From Saint Patrick’s Cathedral to the “Today Show,” Rockefeller Center to the billboards at every subway stop, in New York City the weekend before Thanksgiving, you could barely walk three blocks without seeing Notre Dame in some way, shape, or form. Even the Empire State Building was blue and gold. Some online described it as the most obnoxious university doing the most obnoxious thing ever. Students on campus jealously asked one another if they were headed to the Syracuse game. The ninth annual Shamrock Series had officially arrived.
After skipping the tradition last season in order to show off the recently completed Campus Crossroads, Notre Dame hosted the series with renewed fervor. I walked into the Sheraton Hotel at Times Square, and the only comparison I could make was to Disney World. Athletic director Jack Swarbrick was checking in with the receptionist next to me. The grandiose pillars were wallpapered with an unidentifiable player wearing the contentious Yankee-inspired jerseys. A wall projection looped the same panorama shots of campus and financial aid videos that play on the video board during home games. Even my room key was blue and gold.

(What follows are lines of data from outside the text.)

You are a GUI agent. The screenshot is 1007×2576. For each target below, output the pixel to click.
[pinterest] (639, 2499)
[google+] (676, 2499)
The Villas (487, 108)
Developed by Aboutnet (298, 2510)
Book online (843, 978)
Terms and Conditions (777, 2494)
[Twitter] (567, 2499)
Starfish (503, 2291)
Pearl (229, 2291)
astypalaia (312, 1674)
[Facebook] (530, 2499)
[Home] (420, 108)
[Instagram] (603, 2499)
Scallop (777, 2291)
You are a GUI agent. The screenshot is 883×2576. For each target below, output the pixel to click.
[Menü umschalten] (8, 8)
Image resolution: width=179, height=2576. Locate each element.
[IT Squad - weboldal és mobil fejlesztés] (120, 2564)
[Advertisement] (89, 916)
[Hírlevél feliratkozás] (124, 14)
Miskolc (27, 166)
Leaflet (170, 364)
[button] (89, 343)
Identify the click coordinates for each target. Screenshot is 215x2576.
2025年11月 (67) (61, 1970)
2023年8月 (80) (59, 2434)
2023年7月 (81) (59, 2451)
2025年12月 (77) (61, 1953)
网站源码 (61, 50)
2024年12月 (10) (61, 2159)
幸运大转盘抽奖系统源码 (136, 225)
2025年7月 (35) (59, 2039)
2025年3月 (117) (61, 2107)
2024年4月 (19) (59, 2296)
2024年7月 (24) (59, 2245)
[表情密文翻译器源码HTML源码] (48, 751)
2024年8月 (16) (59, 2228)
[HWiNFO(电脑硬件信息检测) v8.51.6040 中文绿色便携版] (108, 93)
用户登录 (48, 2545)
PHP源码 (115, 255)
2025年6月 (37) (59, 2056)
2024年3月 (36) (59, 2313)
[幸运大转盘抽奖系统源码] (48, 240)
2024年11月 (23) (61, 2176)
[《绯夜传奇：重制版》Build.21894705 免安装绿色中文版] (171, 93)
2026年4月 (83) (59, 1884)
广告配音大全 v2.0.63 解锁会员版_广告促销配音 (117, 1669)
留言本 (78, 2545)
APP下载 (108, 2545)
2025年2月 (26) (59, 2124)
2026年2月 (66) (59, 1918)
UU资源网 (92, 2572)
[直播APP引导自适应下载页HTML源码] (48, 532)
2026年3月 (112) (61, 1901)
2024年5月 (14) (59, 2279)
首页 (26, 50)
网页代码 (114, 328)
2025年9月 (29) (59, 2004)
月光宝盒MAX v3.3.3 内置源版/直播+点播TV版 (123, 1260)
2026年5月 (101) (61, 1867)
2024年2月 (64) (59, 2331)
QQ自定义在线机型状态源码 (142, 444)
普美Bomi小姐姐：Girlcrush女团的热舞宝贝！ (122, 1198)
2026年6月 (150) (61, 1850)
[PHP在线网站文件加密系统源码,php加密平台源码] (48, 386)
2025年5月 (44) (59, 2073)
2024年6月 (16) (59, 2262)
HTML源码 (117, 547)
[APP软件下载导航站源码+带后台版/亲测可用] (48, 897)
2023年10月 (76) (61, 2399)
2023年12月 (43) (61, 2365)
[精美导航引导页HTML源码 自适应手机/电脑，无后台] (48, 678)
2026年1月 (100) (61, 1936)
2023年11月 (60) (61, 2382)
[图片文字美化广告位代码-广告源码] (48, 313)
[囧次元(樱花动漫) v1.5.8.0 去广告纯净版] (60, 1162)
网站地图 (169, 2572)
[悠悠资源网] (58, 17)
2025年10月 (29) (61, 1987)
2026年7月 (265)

Notre Dame does theatrics well. This was no exception: the Shamrock Series boasted subway signs, faculty lectures, service opportunities and the band playing all over the city. The weekend was, in my opinion, worth the traffic, long lines, airport terminals and price tag it took to get there. Yankee Stadium was beautiful; the Irish entered at 10-0; a College Football Playoff game loomed on the horizon. For fans, it was the game to be at. For Notre Dame, it was the year to host.
Despite the praise from its attendants, the Shamrock Series is controversial. It is obnoxious; it does add (arguably) unnecessary travel to an already travel- filled season. The Irish tend to struggle at their next game, records show. Yes, with regard to the game itself, it is possibly worth reconsidering. Yet, having seen firsthand the community, spirit, and inspiration the weekend provides, I can say that the series is worth its hype. That initial comparison was right: the series is Disney World, just one with football jerseys instead of mouse ears.
Aside from the theatrics — and trust me, I love theatrics — I was most affected by the smaller moments during the weekend, the ones which were profoundly “Notre Dame.” When my brothers and I stumbled upon the drumline playing at Rockefeller Center, we watched the band students sing along together: a whole tradition of dancing and chants I had never seen. Seeing Notre Dame apparel on every block and offering a spirited “Go Irish!” as I passed. Leaving Yankee Stadium, the subway I was on got stuck. Trapped underground in that car, I saw band members, recent grads, older alumni, students I knew from class and little kids in blue and gold: a microcosm of the community I have come to call family. We sang the Victory March until the subway started again.
The Series is important not for the bravado, media coverage or even the football. The series provides a piece of home to that exact microcosm I saw on the subway. Yes, it brings in giving society members who go to every game. And students who skip class and drive all night to get there and talk about it for weeks, months and years to come. And alumni from the chosen area who maybe haven’t been to campus in years. And recent grads who take the opportunity to feel like students again. And the fans and the curious and those who only know Notre Dame from “Rudy,” who have never experienced Notre Dame for themselves. For just a weekend, the best of Notre Dame will come to you; that is the promise of the series.
The Shamrock Series is more than a football game or a marketing stunt. It is a moment of spirit at Rockefeller Center. A moment of camaraderie on a street corner. A subway car of strangers singing as one.
The views of this author are not necessarily the views of Scholastic magazine.